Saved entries
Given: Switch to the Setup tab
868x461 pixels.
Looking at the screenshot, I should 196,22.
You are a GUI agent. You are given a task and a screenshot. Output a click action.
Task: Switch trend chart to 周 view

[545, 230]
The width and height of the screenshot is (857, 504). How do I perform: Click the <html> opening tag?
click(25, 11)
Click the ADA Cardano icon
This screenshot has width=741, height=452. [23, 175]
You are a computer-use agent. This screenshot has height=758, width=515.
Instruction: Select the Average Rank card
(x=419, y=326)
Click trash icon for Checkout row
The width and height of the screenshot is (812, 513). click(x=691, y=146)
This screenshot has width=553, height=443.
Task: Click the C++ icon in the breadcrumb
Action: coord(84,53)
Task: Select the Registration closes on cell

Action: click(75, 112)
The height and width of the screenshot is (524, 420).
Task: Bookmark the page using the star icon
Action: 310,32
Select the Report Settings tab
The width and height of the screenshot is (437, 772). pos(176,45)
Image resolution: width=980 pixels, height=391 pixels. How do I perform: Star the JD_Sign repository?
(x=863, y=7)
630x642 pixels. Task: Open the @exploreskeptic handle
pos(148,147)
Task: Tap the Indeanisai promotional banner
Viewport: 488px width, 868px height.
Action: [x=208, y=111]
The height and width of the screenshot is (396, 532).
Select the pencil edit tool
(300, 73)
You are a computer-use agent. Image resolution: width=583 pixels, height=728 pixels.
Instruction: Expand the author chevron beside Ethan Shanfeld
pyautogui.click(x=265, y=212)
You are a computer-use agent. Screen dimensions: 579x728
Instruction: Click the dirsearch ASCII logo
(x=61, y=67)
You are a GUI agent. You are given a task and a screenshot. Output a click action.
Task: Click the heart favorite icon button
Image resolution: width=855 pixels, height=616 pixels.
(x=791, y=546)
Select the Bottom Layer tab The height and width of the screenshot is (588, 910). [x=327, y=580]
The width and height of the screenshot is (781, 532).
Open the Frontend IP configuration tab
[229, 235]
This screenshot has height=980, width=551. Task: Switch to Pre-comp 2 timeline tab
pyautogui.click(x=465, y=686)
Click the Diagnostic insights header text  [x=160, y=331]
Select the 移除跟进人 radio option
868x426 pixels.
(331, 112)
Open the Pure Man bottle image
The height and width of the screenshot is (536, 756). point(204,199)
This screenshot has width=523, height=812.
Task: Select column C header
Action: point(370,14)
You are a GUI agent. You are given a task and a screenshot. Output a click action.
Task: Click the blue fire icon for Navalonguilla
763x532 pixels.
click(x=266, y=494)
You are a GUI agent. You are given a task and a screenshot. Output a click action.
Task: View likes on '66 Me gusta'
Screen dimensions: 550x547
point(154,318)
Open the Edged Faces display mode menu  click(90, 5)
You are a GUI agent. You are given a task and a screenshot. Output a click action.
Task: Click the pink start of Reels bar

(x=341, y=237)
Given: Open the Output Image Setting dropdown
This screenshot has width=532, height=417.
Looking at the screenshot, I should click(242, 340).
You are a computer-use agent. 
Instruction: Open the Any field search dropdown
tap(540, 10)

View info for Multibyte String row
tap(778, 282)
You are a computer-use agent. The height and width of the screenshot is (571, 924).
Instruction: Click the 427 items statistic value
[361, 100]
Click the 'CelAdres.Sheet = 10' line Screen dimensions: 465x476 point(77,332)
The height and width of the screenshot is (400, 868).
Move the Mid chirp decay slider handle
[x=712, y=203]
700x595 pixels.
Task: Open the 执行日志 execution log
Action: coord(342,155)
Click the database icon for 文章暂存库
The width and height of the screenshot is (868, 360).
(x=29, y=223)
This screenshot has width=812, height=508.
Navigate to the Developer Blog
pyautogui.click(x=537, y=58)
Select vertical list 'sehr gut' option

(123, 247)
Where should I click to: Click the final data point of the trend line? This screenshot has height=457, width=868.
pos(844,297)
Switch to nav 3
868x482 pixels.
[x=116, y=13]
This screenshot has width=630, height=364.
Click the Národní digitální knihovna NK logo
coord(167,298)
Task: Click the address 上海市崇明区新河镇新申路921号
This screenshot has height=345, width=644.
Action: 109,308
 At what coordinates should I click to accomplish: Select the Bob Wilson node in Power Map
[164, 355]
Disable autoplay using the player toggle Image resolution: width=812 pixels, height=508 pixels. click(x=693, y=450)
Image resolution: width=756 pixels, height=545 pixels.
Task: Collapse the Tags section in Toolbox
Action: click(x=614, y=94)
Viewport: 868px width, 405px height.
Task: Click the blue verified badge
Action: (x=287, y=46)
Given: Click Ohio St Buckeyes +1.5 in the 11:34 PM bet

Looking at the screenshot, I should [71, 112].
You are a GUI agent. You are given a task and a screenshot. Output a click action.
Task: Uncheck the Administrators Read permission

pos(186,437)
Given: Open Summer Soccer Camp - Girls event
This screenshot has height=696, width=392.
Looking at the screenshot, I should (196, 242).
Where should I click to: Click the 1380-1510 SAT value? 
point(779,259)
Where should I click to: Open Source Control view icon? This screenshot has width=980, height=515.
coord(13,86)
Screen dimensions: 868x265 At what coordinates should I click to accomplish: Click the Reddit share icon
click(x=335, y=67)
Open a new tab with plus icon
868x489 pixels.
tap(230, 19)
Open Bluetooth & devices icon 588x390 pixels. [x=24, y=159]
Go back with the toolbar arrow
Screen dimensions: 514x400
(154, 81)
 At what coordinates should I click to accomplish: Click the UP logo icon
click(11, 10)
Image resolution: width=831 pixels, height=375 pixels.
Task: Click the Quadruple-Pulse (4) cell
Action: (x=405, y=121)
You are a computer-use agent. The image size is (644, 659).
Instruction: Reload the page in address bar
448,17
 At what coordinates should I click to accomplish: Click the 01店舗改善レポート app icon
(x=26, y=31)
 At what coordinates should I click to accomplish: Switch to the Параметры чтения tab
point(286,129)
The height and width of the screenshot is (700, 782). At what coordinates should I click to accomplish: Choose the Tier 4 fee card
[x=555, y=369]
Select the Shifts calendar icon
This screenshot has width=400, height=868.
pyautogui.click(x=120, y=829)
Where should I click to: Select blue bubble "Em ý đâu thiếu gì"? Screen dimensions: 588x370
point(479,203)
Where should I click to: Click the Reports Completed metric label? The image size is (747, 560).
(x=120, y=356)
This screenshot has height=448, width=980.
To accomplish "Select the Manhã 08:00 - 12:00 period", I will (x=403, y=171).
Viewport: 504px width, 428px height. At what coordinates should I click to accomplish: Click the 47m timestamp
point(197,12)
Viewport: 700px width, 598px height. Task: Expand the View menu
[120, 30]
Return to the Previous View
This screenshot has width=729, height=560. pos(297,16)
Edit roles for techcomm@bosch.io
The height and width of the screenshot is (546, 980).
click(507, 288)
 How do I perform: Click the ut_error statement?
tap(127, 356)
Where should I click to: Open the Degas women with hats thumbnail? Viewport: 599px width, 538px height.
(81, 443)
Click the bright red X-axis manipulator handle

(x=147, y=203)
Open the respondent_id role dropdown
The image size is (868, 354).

Directions:
For the string "computer", return every line of the data where it appears.

Task result:
You are a computer-use agent. This screenshot has height=758, width=515.
You are a computer-use agent. Image resolution: width=583 pixels, height=728 pixels.
You are a computer-use agent. Screen dimensions: 579x728
You are a computer-use agent. 
You are a computer-use agent. The height and width of the screenshot is (571, 924).
You are a computer-use agent. The image size is (644, 659).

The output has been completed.